Rob: I was fortunate enough to work in some positions that I did get to work- [crosstalk]

Philip: As proactive when you’re doing the gang stuff. If you’re in a black and white car-

Rob: -vast majority-

Philip: – you’re driving on going, “I think something’s going to happen over here. I should probably drive.” Or is it you’re responding to this call, because something happened, this call because something happened, and you’re going there after the fact. You’re not a first responder, you’re there playing cleanup.

Rob: Typically, yes, you’re the historian that’s coming to write the archived story for it.

Philip: Yes. You are the first responder, so especially, women on their own for the first time or maybe just moved out of the house or something like that, absolutely imperative that they get training, get situational awareness, like you’re talking about, get armed up with the right thing and not a $7 holster, and not your gun loose in the purse. That’s another no-no, don’t do that. Even if you’re a guy that’s not a man bag, that’s a purse. Don’t worry, get a holster. No fanny packs.

I have many more bias I’m willing to share so, just let me know when you want me to go down a rabbit trail. Flip flops and man purses, I can’t do, sorry. All right. What else? The end story folks, and obviously, this is a CCW Safe Podcast, they want you to do the product but check them out. You can see all the different levels that they have for their memberships from household coverage to individual but they all have certain great looks for him. Rob can talk more about that, but you find those at ccwsafe.com. ccwafe.com. If you want any of my podcasts, I’m at firinglineradio.com, we do a program out here in Southern California and on the internet. Check that out if you’d like. Rob, what else have we got?

Rob: Coming up, we’re going to have some of our experts from CCW Safe. They’re going to be visiting with us. If you’ve got any topics that you’d like to hear, you’re more than welcome to reach out to me at rob@ccwsafe.com.
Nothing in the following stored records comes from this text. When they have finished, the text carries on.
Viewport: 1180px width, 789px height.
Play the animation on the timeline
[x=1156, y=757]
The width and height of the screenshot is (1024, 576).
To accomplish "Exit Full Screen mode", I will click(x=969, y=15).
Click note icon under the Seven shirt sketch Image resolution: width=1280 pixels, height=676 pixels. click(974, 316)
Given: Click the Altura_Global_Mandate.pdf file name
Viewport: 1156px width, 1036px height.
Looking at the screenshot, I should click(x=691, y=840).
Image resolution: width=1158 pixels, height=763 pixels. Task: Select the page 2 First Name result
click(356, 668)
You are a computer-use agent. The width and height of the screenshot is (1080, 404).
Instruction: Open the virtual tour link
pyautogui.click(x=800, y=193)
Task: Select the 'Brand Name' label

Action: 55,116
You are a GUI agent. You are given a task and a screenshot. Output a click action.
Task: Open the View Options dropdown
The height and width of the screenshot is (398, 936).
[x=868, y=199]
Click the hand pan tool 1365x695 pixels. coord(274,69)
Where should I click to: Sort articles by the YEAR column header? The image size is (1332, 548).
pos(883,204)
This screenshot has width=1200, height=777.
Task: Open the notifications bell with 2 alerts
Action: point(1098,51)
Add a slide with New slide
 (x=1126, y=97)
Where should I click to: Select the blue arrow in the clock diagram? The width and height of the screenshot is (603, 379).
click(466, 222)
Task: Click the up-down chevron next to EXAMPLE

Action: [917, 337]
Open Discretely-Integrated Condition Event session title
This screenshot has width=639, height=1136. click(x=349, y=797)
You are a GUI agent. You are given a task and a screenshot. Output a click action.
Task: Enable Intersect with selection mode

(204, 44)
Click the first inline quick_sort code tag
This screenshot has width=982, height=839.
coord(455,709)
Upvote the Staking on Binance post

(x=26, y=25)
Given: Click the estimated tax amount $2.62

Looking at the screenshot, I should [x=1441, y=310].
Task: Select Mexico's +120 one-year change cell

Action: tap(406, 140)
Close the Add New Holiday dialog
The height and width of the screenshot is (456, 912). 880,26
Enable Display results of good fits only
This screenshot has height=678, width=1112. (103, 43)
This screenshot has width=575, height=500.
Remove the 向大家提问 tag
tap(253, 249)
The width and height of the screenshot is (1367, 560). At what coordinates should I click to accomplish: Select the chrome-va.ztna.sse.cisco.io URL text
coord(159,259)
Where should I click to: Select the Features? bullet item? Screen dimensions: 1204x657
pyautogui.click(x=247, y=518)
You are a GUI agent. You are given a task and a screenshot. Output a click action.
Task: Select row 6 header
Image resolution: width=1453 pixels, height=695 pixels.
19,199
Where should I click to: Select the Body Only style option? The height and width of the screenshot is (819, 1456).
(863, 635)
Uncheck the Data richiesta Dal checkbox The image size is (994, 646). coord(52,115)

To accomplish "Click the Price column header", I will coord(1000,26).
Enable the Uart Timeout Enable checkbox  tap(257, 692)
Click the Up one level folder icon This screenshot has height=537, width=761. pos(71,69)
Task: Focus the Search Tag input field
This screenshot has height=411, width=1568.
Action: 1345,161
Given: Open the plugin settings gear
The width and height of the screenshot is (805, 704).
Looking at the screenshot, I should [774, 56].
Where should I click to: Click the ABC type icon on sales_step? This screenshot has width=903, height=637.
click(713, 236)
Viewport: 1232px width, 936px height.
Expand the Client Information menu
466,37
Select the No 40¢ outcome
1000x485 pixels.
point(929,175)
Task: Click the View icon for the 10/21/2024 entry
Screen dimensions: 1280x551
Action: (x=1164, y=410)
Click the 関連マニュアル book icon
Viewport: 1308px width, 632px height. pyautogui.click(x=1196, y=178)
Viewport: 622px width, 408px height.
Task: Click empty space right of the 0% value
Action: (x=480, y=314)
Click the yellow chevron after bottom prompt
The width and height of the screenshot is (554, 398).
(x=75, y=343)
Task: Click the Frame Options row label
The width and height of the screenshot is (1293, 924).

It’s super easy to get ahold of me.

Philip: These experts, we say experts, but these really are like Don West, right?

Rob: Absolutely.

Philip: Don West, one of the major attorneys, he worked on the– oh, what’s his name now? George–

Rob: George Zimmerman.

Philip: Thank you. The George Zimmerman case. That was you, if you want to talk about a highly politically charged case, well, he was one of the main attorneys for that. Another very high-profile case is Larry Vickers, right?

Rob: Certainly.

Philip: We’ll have him on. Lots of people on there that when we say we have experts, CCW actually has experts. That’s a big, big factor on that. Then we’ll go through every now and then, we’ll drop stuff like our whole holster review, or how to carry review, mag changes. How do you carry your extra mags? What kind of ammunition should you have suggestively? Lots of different things we’ll add to try and add some different parts to it, but the number one thing is be safe, be CCW Safe.

That’s a tagline you can have if you want.

[laughter]

Rob: Truly, we are honored to have the members that we do. We’re appreciative of those of you tunning in with us. If there’s topics that you’d like to see addressed, we’d be happy to look at those. As I said, we’ll have some of our experts joining in with us, be able to answer some of your questions, and be a little bit more pointed on some of the critical things that we’re talking about. We just appreciate you guys tunning in.